# Exercise
The lines to reproduce run from the one containing "[swipe-right] (609, 389)" through the final line of the entries; write them out exactly and add nothing.

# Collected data
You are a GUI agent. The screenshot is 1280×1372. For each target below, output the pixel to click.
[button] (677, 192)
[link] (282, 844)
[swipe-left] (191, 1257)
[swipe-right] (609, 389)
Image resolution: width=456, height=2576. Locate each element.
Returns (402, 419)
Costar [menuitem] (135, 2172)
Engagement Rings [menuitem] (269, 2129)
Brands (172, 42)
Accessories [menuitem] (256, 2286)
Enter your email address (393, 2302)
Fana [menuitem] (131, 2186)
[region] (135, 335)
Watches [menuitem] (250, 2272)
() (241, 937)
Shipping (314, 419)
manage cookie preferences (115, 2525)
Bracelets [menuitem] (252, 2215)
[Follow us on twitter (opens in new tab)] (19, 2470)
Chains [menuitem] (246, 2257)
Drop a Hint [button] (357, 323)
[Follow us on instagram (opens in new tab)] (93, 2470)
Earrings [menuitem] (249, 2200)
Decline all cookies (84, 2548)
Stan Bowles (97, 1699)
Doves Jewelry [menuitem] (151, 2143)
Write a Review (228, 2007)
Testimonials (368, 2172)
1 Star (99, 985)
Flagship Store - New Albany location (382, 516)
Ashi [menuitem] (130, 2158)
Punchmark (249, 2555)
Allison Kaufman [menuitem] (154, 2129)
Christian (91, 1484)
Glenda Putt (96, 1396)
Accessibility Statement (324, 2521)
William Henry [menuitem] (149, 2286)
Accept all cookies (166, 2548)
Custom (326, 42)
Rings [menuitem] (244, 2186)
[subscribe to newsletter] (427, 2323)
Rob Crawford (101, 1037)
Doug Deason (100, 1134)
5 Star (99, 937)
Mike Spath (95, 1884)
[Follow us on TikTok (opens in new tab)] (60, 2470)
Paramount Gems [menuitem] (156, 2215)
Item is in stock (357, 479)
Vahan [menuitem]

# Solution below
[swipe-right] (609, 389)
Image resolution: width=456, height=2576. Locate each element.
Returns (402, 419)
Costar [menuitem] (135, 2172)
Engagement Rings [menuitem] (269, 2129)
Brands (172, 42)
Accessories [menuitem] (256, 2286)
Enter your email address (393, 2302)
Fana [menuitem] (131, 2186)
[region] (135, 335)
Watches [menuitem] (250, 2272)
() (241, 937)
Shipping (314, 419)
manage cookie preferences (115, 2525)
Bracelets [menuitem] (252, 2215)
[Follow us on twitter (opens in new tab)] (19, 2470)
Chains [menuitem] (246, 2257)
Drop a Hint [button] (357, 323)
[Follow us on instagram (opens in new tab)] (93, 2470)
Earrings [menuitem] (249, 2200)
Decline all cookies (84, 2548)
Stan Bowles (97, 1699)
Doves Jewelry [menuitem] (151, 2143)
Write a Review (228, 2007)
Testimonials (368, 2172)
1 Star (99, 985)
Flagship Store - New Albany location (382, 516)
Ashi [menuitem] (130, 2158)
Punchmark (249, 2555)
Allison Kaufman [menuitem] (154, 2129)
Christian (91, 1484)
Glenda Putt (96, 1396)
Accessibility Statement (324, 2521)
William Henry [menuitem] (149, 2286)
Accept all cookies (166, 2548)
Custom (326, 42)
Rings [menuitem] (244, 2186)
[subscribe to newsletter] (427, 2323)
Rob Crawford (101, 1037)
Doug Deason (100, 1134)
5 Star (99, 937)
Mike Spath (95, 1884)
[Follow us on TikTok (opens in new tab)] (60, 2470)
Paramount Gems [menuitem] (156, 2215)
Item is in stock (357, 479)
Vahan [menuitem]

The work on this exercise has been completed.